We solve each sub-problem once using recursion. So **time complexity = O(n*C)**. This is a significant improvement compared to the previous approach!

We require extra memory of size (n + 1)(C + 1). So space complexity = O(nC). There will be additional overhead of space complexity for the recursion call stack. So, What would be the size of the recursion call stack? Explore and think!

This is a dynamic programming problem. So, we can efficiently solve this problem using the iterative idea of bottom-up approach. How can we do this? Let's think!
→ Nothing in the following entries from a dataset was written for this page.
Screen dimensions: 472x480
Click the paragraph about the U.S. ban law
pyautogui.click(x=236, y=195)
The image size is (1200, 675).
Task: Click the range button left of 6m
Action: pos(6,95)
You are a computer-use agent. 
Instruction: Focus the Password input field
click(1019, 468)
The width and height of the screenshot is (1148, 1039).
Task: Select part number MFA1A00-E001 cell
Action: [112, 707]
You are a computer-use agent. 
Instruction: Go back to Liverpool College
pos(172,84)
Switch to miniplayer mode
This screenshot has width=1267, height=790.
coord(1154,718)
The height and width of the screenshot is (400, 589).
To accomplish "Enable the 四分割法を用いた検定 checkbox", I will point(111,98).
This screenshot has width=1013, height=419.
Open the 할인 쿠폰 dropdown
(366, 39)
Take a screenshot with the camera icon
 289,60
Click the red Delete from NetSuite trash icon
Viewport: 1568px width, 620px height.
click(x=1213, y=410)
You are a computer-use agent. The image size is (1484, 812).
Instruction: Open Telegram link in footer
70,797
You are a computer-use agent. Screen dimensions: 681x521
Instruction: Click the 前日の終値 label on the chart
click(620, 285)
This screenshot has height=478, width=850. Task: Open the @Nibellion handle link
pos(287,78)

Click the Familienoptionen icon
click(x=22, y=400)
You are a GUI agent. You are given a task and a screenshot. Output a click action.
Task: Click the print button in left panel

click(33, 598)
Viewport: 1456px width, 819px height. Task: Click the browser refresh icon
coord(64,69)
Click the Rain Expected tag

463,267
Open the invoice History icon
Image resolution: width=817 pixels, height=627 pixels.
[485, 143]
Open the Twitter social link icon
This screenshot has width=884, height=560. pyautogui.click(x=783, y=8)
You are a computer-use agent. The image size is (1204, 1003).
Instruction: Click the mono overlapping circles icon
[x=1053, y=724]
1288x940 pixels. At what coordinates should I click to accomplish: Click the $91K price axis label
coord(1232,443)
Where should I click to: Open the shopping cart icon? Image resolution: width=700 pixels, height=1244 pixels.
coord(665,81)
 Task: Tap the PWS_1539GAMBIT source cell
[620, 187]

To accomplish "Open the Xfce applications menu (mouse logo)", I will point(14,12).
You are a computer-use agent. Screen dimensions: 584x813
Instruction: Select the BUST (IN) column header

We start by solving subproblems with smaller sizes (0 items and 0 capacity). Then, we build the solution iteratively for larger subproblems using the previously solved smaller subproblems until we find the solution to the given problem (n items and C capacity). During this process, we use additional memory to store the solution of each subproblem.

**Table size:** We define a 2D table **dp[n + 1][C + 1]** to store the solution for each possible subproblem.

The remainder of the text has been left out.